From data to diagnosis and control using generalized orthonormal basis filters. Part I: Development of state observers

This work is aimed at the development of a state observer (steady state Kalman filter) for a multivariable system with unknown time delays, which is subjected to unmeasured disturbances. To design such a filter, we explore the feasibility of capturing system dynamics using generalized orthonormal basis filters (GOBF). A two step identification procedure is proposed by exploiting the fact that the GOBF based models have output error structure.

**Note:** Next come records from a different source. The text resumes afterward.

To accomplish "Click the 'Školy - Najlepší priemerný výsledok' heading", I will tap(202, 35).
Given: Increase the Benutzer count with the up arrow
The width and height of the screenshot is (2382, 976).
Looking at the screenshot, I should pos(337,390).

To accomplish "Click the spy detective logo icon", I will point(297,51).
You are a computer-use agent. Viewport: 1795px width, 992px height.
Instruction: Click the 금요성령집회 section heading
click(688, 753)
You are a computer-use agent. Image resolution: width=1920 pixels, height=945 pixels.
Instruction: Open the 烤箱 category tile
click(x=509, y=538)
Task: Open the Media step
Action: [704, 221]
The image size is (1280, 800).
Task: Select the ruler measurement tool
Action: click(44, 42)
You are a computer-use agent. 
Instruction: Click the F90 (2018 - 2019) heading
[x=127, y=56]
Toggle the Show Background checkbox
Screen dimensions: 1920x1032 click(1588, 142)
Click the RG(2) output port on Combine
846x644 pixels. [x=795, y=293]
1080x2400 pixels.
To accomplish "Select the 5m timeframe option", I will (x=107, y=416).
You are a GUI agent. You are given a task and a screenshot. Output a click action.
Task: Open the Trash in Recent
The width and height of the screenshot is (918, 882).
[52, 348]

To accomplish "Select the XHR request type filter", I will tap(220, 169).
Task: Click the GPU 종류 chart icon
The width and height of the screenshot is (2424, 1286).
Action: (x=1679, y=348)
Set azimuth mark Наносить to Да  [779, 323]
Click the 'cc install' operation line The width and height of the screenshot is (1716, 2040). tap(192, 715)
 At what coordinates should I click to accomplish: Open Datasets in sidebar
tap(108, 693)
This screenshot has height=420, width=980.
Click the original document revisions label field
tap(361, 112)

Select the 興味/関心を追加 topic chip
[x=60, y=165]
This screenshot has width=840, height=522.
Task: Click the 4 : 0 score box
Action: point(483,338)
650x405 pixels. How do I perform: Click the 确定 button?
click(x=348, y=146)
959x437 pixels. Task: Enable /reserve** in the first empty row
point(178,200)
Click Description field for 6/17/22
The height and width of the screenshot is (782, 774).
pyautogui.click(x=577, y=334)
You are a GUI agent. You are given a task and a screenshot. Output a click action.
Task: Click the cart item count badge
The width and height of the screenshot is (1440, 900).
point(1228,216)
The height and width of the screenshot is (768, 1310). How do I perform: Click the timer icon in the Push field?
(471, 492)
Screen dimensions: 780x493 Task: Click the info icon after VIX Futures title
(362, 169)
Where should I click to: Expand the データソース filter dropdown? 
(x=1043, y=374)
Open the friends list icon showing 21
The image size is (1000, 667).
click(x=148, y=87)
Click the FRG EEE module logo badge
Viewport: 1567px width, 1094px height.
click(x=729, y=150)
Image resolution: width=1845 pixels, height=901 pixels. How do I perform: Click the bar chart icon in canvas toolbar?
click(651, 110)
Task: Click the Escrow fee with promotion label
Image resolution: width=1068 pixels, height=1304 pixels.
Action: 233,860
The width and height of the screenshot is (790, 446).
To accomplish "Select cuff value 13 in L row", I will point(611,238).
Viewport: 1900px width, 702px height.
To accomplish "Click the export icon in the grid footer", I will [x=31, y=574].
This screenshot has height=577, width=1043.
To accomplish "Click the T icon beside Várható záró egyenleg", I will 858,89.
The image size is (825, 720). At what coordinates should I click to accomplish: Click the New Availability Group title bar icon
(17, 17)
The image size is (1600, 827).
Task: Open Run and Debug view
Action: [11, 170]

The deterministic component of the model is identified in the first step and used to compute a residual signal. In the second step, a filter that whitens the residuals is estimated using GOBF and combined with the deterministic component. A minimal order state realization of the innovation form of the state model is then generated from this high order model using realization based sub-space based state space (4SID) identification algorithm. When time delays are not known a-priori, the similarity between GOBF and Pade approximation is used to estimates time delay matrix directly from multivariate data. The efficacy of the proposed modeling technique is demonstrated by carrying out simulation studies on the benchmark Shell control problem and experimental evaluation on a stirred tank heater (STH) system. From the analysis of simulation and experimental results, it can be inferred that the proposed approach produces fairly accurate estimates of the time delay matrix and the deterministic and stochastic components of the dynamic model.